What you will do: For the data below, give again exactly the lines from the one containing "The height and width of the screenshot is (247, 436)." through the one containing "has width=305, height=220.", both ends included, and no others.
--- The data Enclosed Below ---
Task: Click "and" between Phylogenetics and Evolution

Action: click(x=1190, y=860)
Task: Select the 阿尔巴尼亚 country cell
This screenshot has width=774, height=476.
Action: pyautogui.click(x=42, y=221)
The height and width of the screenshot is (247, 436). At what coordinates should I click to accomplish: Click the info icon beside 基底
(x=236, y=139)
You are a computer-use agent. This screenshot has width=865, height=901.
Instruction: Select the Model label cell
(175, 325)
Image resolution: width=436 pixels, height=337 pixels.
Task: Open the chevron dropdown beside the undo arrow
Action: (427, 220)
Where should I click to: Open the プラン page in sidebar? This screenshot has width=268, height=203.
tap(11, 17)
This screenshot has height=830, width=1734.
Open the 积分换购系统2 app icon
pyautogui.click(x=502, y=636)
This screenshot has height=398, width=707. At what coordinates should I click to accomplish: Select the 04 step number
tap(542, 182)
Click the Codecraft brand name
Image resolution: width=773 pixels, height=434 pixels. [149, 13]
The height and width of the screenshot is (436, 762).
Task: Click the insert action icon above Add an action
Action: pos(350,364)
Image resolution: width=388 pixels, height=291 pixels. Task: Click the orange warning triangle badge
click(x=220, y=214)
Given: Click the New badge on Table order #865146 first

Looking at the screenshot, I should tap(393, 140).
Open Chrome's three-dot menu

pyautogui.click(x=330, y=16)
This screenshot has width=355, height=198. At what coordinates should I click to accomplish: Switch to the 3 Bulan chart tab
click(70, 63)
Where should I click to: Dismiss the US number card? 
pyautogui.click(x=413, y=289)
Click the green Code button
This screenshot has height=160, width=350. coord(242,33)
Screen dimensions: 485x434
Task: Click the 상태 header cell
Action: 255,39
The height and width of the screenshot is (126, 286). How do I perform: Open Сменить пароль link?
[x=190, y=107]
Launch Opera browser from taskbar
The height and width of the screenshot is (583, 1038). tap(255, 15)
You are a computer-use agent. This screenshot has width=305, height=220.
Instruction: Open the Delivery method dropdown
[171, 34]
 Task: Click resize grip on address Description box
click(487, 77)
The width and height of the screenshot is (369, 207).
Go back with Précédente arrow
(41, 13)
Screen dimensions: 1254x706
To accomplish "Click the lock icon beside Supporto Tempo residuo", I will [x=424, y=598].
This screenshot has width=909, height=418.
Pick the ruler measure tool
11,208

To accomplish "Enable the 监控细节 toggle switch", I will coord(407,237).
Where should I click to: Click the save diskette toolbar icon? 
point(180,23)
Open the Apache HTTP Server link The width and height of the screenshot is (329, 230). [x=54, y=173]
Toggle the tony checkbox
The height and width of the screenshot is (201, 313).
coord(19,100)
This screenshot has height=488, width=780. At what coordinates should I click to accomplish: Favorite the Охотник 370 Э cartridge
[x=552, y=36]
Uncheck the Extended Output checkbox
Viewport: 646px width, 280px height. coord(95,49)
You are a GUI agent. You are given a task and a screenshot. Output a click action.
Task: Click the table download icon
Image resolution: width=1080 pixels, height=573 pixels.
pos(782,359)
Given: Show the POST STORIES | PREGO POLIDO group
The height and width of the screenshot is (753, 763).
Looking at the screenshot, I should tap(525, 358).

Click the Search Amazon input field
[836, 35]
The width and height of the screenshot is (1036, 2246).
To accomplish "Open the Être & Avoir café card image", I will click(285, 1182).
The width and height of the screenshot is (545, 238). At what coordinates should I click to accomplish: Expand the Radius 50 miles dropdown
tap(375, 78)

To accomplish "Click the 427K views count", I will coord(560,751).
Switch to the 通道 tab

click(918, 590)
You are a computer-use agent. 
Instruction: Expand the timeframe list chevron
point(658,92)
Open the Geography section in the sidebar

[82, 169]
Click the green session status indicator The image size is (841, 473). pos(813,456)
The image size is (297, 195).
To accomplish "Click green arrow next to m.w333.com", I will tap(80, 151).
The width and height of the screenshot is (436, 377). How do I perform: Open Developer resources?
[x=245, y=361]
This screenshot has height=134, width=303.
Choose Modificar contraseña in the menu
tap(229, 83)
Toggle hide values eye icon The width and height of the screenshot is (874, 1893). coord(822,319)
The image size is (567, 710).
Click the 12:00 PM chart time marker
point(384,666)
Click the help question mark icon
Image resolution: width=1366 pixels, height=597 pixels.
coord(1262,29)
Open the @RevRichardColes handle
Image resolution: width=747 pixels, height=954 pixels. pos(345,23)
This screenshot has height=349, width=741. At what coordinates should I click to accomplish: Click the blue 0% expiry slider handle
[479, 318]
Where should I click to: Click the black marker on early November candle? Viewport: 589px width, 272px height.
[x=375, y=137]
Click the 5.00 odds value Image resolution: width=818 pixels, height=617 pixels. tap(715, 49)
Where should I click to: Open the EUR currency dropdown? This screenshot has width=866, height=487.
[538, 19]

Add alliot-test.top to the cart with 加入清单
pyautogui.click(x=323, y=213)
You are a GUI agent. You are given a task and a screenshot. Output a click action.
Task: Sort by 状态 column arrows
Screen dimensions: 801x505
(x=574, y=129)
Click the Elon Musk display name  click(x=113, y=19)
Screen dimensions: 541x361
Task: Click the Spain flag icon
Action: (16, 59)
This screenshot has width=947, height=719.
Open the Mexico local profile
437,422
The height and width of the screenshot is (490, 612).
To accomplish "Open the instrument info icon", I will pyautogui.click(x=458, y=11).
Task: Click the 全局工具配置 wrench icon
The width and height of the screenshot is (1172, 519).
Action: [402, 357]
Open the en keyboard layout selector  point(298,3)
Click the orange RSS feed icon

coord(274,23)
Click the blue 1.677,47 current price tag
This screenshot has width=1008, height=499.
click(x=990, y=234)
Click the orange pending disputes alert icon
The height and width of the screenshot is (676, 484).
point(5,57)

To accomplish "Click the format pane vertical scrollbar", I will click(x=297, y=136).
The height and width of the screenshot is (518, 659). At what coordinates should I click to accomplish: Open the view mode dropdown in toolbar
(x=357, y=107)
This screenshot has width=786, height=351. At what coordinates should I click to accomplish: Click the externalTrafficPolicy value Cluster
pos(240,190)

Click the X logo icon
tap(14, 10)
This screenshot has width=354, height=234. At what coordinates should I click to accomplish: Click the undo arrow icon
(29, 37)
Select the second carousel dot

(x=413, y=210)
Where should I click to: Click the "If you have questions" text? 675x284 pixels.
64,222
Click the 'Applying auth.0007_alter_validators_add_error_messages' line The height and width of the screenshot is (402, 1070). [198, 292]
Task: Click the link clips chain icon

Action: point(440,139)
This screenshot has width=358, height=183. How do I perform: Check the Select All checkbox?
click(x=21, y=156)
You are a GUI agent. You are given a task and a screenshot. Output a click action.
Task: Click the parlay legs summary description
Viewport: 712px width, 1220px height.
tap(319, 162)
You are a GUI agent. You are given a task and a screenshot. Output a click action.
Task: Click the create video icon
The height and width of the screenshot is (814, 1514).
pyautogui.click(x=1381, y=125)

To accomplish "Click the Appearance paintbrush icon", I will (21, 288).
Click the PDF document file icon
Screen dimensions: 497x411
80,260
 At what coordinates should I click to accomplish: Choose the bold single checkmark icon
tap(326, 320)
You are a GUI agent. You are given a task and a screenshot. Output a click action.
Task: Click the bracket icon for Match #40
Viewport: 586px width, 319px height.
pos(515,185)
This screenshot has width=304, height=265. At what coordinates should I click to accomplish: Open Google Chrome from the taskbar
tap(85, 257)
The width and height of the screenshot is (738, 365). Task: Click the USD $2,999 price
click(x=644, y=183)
--- End of Enclosed The data ---
Exercise response:
The height and width of the screenshot is (247, 436). At what coordinates should I click to accomplish: Click the info icon beside 基底
(x=236, y=139)
You are a computer-use agent. This screenshot has width=865, height=901.
Instruction: Select the Model label cell
(175, 325)
Image resolution: width=436 pixels, height=337 pixels.
Task: Open the chevron dropdown beside the undo arrow
Action: (427, 220)
Where should I click to: Open the プラン page in sidebar? This screenshot has width=268, height=203.
tap(11, 17)
This screenshot has height=830, width=1734.
Open the 积分换购系统2 app icon
pyautogui.click(x=502, y=636)
This screenshot has height=398, width=707. At what coordinates should I click to accomplish: Select the 04 step number
tap(542, 182)
Click the Codecraft brand name
Image resolution: width=773 pixels, height=434 pixels. [149, 13]
The height and width of the screenshot is (436, 762).
Task: Click the insert action icon above Add an action
Action: pos(350,364)
Image resolution: width=388 pixels, height=291 pixels. Task: Click the orange warning triangle badge
click(x=220, y=214)
Given: Click the New badge on Table order #865146 first

Looking at the screenshot, I should tap(393, 140).
Open Chrome's three-dot menu

pyautogui.click(x=330, y=16)
This screenshot has width=355, height=198. At what coordinates should I click to accomplish: Switch to the 3 Bulan chart tab
click(70, 63)
Where should I click to: Dismiss the US number card? 
pyautogui.click(x=413, y=289)
Click the green Code button
This screenshot has height=160, width=350. coord(242,33)
Screen dimensions: 485x434
Task: Click the 상태 header cell
Action: 255,39
The height and width of the screenshot is (126, 286). How do I perform: Open Сменить пароль link?
[x=190, y=107]
Launch Opera browser from taskbar
The height and width of the screenshot is (583, 1038). tap(255, 15)
You are a computer-use agent. This screenshot has width=305, height=220.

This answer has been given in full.